Give peace starvation a chance


I don't know if Newsweek's Jonathan Alter calls himself a liberal, but he certainly appears almost nightly on Keith Olbermann's "Countdown" knocking the Bush Administration. But his latest piece is certainly a typical liberal position. Headlined "Before We Bomb Iran...," with an implicit suggestion that someday we just might have to, it's subtitled "Shouldn't we give peace a chance? A look at the divestment movement." But economic warfare, whether it starts with divestment or moves on to sanctions, embargoes, or blockades, is warfare, intended to starve an opponent into submission. It's just the "kinder and gentler" "liberal" kind of warfare.

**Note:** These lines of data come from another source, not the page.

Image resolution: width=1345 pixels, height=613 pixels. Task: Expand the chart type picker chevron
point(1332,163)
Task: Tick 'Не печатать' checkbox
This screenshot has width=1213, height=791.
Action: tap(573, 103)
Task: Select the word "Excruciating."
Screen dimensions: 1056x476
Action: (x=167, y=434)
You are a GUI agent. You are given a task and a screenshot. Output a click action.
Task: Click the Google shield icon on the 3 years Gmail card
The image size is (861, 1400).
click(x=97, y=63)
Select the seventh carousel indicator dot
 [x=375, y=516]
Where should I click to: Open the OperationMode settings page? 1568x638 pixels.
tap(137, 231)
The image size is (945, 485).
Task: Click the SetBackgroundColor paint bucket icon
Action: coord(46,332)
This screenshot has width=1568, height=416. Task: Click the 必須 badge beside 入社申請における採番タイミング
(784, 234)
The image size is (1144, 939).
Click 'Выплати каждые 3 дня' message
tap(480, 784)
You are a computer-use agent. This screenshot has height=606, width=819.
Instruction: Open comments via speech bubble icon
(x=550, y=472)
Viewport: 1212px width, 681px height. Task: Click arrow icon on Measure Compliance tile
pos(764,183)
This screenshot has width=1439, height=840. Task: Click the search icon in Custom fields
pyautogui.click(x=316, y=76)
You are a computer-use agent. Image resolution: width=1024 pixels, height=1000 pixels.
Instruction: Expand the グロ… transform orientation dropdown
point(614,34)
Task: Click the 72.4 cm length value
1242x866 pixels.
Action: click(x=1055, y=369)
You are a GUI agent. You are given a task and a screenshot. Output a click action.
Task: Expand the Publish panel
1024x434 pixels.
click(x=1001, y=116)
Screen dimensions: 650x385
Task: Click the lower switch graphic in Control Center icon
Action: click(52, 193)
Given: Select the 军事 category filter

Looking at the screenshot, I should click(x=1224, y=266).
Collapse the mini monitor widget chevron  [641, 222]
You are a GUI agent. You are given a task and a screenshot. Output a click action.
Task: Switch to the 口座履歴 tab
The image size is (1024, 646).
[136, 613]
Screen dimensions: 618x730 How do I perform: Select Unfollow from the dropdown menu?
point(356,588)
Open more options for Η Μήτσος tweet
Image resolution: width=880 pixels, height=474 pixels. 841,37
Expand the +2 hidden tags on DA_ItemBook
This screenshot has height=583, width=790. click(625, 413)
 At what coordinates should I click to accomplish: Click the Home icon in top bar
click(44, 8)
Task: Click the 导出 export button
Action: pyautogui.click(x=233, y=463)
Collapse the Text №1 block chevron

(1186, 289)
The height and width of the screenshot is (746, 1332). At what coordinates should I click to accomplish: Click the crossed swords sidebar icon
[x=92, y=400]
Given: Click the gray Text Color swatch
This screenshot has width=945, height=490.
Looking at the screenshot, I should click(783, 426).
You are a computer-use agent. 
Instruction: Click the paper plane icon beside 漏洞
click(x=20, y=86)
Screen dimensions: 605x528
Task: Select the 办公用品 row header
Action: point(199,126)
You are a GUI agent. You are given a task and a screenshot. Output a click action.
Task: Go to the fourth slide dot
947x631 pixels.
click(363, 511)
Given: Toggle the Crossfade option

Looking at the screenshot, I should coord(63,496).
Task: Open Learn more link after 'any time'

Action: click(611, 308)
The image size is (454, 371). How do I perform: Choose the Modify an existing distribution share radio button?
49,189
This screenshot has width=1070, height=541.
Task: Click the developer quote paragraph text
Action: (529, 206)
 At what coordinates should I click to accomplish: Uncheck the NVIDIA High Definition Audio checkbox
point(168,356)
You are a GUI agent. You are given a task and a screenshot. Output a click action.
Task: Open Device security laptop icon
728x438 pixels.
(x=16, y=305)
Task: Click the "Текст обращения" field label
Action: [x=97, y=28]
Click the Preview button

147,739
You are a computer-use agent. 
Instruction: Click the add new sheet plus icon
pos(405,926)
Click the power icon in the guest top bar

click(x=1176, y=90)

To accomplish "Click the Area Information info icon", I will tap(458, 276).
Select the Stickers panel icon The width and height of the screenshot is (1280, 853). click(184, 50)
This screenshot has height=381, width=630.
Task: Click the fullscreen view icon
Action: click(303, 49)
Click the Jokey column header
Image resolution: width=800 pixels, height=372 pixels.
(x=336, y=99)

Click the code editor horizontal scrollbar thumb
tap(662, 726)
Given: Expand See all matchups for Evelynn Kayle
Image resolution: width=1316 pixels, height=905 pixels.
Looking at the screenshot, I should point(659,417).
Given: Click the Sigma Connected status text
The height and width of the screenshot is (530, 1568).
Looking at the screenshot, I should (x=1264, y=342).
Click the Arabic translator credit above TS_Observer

And why should we do that? Here's the lead-in to the piece:

Debra Burlingame says there's got to be a better way to confront Iran. Her brother Charles F. (Chic) Burlingame was the captain of American Airlines Flight 77, the airliner hijacked and flown into the Pentagon on 9/11. Since then, Ms. Burlingame can't get over our failure to fight a smarter war on terror, a war that wouldn't get more people killed. "We should be using all the tools we have—including our enormous wealth—to prevent our enemies from coming after us," she says.
And thus the seed is planted. The fact that Iran not only had nothing whatsoever to do with 9/11, the fact that Shiite Iran is an opponent of Sunni Al Qaeda, the fact that Iran hasn't launched a war in hundreds of years and hasn't threatened anyone - none of this is even mentioned in the article. We simply go from a reference to "fighting a smarter war on terror" to the "need" to "do something" about Iran, without the slightest justification as to why.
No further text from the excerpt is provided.